-------- EXERCISE INPUTS

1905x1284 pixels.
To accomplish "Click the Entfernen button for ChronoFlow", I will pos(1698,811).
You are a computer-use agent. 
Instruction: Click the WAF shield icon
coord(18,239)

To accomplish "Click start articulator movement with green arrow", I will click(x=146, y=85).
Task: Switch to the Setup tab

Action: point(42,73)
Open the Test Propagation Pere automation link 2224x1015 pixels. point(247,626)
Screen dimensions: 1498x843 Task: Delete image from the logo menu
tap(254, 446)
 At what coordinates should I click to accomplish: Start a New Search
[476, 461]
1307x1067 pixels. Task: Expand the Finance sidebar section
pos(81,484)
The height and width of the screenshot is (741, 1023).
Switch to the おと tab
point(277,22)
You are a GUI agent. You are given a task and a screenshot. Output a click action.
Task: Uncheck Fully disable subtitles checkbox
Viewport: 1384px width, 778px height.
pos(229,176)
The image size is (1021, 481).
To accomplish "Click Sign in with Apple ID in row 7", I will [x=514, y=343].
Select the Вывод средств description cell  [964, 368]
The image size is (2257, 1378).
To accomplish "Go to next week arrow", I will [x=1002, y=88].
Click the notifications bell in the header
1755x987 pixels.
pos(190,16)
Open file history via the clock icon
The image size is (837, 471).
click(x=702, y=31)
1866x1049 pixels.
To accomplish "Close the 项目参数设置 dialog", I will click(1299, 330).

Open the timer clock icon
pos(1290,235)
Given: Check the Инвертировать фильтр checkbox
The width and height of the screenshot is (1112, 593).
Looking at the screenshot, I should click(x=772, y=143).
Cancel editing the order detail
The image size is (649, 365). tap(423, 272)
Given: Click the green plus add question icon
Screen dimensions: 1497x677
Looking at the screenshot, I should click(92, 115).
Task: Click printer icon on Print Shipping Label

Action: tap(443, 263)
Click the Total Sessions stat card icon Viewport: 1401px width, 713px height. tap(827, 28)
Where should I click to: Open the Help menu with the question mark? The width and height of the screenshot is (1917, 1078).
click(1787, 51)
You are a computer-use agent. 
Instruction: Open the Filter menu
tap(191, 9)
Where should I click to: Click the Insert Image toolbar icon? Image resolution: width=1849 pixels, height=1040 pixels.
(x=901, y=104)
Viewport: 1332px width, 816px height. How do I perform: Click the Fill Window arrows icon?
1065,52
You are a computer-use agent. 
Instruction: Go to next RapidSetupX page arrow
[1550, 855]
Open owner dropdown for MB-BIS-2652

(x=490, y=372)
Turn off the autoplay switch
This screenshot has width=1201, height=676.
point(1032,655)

----------------

● **WHAT IS BEING ASKED**: Show the lines of the entries that include the string "green", copying each in full.

● **EXERCISE RESULT**:
To accomplish "Click start articulator movement with green arrow", I will click(x=146, y=85).
Given: Click the green plus add question icon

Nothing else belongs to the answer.